The combined use of fibrin glue and MSCs has been used as a less invasive strategy to regenerate lesions in different types of tissues. In the nervous system, fibrin glue loaded with MSCs had significant potential to regenerate transection or crush injuries in peripheral nerves or spinal cord. Therapy with fibrin glue and MSCs favored axonal regeneration and remyelination of nerve fibers, as well as increased the number of myelinated fibers, myelin sheath thickness, number of axons and the expression of neurotrophic and angiogenic factors, with improved motor function recovery. Fibrin glue and MSCs associated with nerve grafts or immunoregulatory/anti-inflammatory drug therapies showed an additional beneficial effect on nerve regeneration. Likewise, the use of nerve conduits with implant of fibrin glue and MSCs also had considerable potential to regenerate peripheral nerve injuries.
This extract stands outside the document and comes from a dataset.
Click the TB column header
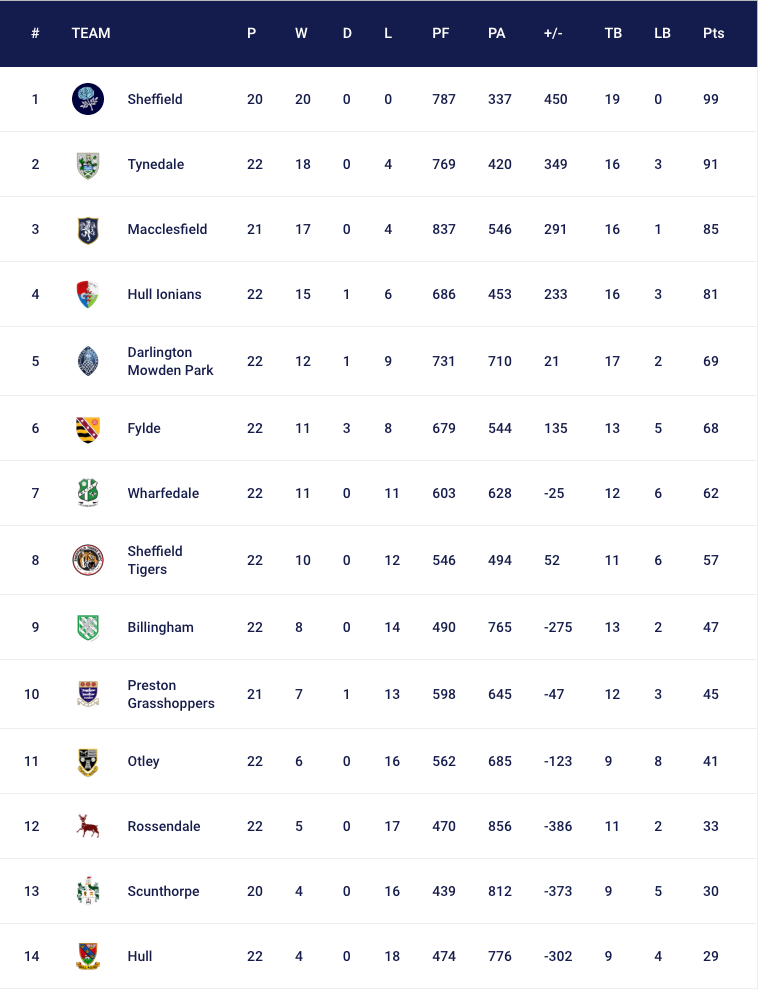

In short, this systematic review based on in vivo studies showed clear evidence that therapy with fibrin glue and MSCs has the potential to regenerate nervous system damage. However, advances in research are still required to investigate the clinical efficacy of therapy based on combined use of fibrin glue and MSCs as a strategy for treating nervous system injuries, taking into account the regeneration of the damaged area and the recovery of functional motor activity.